**What the exercise asks**
Look through the listing below for the string "computer". Say how many lines hold it, and nothing else.

**The records**
********************
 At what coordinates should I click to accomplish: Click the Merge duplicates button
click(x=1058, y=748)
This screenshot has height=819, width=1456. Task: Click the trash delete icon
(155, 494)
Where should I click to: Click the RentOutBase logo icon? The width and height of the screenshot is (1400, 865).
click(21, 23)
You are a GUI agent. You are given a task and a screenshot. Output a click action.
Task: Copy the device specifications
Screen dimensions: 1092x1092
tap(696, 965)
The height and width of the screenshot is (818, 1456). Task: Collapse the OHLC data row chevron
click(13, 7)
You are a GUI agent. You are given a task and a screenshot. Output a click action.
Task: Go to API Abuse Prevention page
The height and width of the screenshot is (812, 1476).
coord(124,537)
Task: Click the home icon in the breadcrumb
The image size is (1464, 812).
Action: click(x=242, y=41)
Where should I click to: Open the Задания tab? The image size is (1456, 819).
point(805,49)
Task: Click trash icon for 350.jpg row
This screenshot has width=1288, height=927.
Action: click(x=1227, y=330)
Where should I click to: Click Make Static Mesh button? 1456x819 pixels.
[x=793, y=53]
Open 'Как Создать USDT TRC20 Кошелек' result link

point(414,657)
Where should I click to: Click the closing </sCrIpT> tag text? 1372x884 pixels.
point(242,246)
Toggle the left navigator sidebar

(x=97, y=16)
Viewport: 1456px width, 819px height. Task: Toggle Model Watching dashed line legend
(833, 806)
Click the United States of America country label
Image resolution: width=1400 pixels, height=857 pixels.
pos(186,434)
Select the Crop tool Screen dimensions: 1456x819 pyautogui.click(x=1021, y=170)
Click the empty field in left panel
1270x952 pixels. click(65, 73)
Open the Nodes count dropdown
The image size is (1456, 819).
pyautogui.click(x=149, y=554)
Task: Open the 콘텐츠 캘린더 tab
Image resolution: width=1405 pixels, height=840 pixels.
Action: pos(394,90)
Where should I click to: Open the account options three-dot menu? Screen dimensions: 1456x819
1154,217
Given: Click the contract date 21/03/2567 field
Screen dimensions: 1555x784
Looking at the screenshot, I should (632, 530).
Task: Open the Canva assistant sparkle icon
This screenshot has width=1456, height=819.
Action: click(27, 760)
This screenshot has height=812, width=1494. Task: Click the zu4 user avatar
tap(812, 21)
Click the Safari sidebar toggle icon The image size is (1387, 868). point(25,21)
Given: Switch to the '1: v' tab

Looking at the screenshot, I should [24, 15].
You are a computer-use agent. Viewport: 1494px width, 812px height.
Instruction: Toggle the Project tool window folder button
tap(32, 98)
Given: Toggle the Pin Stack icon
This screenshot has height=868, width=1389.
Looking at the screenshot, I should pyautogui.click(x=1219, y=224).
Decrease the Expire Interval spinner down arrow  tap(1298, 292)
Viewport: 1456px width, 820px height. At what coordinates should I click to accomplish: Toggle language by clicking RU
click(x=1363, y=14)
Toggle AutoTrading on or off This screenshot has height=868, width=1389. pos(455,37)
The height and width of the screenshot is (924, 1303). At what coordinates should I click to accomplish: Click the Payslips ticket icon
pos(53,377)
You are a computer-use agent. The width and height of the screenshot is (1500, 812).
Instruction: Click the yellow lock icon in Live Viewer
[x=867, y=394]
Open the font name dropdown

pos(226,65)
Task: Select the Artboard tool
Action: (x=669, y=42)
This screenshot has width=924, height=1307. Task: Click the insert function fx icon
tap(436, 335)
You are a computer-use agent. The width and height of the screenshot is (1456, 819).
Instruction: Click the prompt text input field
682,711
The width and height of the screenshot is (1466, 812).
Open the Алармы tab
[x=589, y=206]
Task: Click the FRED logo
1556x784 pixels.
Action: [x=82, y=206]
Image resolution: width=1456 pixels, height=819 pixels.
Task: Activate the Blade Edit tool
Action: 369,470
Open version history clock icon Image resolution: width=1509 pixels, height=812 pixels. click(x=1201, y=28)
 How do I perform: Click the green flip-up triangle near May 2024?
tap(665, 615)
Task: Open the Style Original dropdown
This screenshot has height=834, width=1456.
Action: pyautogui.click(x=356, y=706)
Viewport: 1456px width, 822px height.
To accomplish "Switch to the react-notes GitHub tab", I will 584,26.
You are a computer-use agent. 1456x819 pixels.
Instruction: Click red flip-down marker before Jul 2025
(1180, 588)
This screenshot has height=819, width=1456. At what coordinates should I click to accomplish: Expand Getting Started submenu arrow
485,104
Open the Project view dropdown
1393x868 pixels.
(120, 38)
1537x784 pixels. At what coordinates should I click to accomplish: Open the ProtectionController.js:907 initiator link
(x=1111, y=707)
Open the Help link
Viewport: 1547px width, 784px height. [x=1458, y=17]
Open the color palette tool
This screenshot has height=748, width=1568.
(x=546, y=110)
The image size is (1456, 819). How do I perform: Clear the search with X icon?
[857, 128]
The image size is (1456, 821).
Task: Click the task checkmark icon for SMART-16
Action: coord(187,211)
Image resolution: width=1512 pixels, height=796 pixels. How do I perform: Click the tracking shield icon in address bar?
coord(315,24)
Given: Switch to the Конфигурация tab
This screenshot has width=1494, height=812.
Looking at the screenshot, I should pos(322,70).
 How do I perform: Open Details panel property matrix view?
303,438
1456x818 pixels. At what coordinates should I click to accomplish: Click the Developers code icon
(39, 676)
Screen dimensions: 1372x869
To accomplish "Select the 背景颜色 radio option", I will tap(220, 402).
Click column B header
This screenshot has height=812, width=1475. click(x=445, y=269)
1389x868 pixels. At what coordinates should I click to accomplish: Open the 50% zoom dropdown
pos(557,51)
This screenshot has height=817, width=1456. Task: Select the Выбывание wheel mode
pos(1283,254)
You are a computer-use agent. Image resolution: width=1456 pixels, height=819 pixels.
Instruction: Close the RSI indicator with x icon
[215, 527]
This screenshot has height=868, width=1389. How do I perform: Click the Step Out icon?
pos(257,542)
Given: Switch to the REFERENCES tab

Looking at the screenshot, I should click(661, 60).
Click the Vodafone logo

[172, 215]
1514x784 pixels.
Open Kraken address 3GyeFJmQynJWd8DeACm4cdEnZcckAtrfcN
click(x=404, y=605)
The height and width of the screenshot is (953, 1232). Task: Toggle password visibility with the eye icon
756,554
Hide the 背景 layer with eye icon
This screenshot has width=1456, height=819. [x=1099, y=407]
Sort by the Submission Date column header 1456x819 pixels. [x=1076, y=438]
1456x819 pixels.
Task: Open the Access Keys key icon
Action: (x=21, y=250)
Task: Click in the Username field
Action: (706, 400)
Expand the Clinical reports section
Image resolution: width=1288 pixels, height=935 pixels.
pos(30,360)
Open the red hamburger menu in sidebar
********************
**Exercise output**
5